> [Problem statement]: Find the word "trash" in the data. Return every line where it appears.

(Collected data)
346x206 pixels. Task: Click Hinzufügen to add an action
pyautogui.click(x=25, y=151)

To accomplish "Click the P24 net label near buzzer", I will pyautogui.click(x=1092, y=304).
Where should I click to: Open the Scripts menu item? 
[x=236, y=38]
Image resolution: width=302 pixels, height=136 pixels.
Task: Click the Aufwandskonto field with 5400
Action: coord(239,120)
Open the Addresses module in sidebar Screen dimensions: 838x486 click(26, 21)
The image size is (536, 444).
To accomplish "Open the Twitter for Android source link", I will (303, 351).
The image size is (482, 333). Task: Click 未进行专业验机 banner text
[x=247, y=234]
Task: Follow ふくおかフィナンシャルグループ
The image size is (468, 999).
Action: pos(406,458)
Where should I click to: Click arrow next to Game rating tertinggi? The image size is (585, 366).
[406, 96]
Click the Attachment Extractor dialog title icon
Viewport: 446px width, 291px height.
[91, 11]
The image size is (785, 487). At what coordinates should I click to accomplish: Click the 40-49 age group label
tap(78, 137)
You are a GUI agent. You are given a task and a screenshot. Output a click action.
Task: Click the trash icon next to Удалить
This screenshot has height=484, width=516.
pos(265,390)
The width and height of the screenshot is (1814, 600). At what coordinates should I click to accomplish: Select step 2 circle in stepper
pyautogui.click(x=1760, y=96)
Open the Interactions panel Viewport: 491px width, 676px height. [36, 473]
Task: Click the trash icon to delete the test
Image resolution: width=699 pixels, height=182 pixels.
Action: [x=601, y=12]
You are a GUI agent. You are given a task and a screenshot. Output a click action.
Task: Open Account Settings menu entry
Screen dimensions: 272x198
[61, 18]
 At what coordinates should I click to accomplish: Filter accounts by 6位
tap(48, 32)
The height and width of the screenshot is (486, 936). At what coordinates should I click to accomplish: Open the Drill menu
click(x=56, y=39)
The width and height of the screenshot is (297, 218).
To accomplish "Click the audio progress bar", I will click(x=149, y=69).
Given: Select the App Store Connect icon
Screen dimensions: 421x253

> [Response to this exercise]:
Task: Click the trash icon next to Удалить
Task: Click the trash icon to delete the test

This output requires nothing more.